Monday, November 24, 2008
Werewolves of Reuse
I hate Kid Rock. I really hate Kid Rock. I thought that long-haired, hoarse-voiced rocker/rapper from Detroit saw his career go down in flames years ago. However, a few months ago, I turn on the radio and on comes a song that I believe to be the classic "Werewolves of London" by Warren Zevon. I'm ready to enjoy the song, and then Kid Rock's voice comes in out of nowhere for his song "All Summer Long." It's as if he grabbed a microphone at a karaoke bar and just started making up his own lyrics and melody.
I am in no way, shape, or form impressed by musicians and rappers that "borrow" old hits and exploit them to fill their own pockets. I don't care how much permission he might have obtained, I see Kid Rock's "All Summer Long" as a blatant ripoff that diminishes the integrity of the original song.
Borrowing and reuse, however, can have a very positive effect on software development.
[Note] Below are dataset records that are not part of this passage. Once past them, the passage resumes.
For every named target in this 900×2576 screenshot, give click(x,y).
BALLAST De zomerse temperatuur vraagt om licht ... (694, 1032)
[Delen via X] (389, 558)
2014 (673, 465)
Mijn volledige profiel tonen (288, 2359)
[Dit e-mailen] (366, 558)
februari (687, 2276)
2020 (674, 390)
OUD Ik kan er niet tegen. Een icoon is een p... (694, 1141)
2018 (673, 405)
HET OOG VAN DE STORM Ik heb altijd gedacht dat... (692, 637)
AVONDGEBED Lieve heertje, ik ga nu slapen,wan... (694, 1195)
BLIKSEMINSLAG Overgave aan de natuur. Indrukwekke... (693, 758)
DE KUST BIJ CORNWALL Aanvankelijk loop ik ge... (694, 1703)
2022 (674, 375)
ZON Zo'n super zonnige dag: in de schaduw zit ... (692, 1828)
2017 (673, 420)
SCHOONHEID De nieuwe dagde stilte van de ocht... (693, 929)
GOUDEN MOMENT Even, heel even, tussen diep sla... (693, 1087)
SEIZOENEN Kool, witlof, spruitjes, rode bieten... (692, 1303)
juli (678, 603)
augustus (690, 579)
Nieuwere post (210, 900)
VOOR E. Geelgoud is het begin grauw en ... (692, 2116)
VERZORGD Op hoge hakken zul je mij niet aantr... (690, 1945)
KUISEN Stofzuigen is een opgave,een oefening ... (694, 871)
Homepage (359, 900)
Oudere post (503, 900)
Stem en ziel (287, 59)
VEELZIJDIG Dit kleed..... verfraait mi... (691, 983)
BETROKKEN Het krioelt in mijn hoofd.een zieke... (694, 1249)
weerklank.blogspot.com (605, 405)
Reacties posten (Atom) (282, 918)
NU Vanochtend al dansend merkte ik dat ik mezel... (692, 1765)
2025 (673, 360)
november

Plenty of companies offer development products that let teams reuse an environment for large scale projects, and this is increasingly true with more software-as-a-service and on-demand products. Mashups also embrace reuse, as companies like Serena and Kapow offer customized, already-created mashups that users can tinker with and add to. With an ever-growing focus on open source, developers frequently access existing source code written by the largest corporations and some of the most brilliant minds in the industry, and then experiment with it.
So while reuse and borrowing doesn't do the trick for me in music, software developers, keep rocking with that existing code.